Data is contained in 2 main directories, the clean directory and the originals
directory. The originals files are the raw files from the field, and have some
issues. These issues are addressed in the canonicalize_data.py
module which
generates the cleaned and consolidated dataset in the clean directory.
An archive is provided of the cleaned and anonymized dataset, which can be extracted here and then used to generate all the plots in the root directory.
-
Remove nil characters from the transactions log. This is likely due to nodejs buffering the file and then having the power yanked out from underneath it.
-
Ensure the transaction log and flowlogs have overlapping sets of user ids.

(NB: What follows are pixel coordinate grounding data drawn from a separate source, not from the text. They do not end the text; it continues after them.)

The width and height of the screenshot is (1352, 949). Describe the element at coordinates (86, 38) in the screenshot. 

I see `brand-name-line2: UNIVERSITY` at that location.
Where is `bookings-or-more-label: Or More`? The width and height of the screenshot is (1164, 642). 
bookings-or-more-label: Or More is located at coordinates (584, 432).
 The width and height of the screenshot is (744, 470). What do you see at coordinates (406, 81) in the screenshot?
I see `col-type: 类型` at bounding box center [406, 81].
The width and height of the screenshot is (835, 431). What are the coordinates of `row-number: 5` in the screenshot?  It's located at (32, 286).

This was an issue at first, but flowlogs have been re-exported now with matching keys.
-
Separate out anomalous flows. Some flows made it onto the tunnel interface with bogus source addresses. These may have been spoofed as part of the DOS attack on UMS.
-
Separate out peer-to-peer flows. I'm not sure exactly what to do with these yet.
-
Canonicalise the direction of the flows and store in a specific flow type.
-
Convert IP addresses objects to strings (to allow native serialization and comparison)
-
Concatenate the flowlogs retrieved at different times into one consolidated log.
-
Remove duplicates from the consolidated log.
-
Add FQDN information where available, either from a previous DNS request by the user, or if not available, via a reverse DNS lookup.
-
Map domain names, protocols, and ip addresses to organizations and traffic categories.
-
Remove organizations, domain names, and ip addresses visited by fewer than 5 users.
-
Repartition the data and optimize the datatypes of all columns.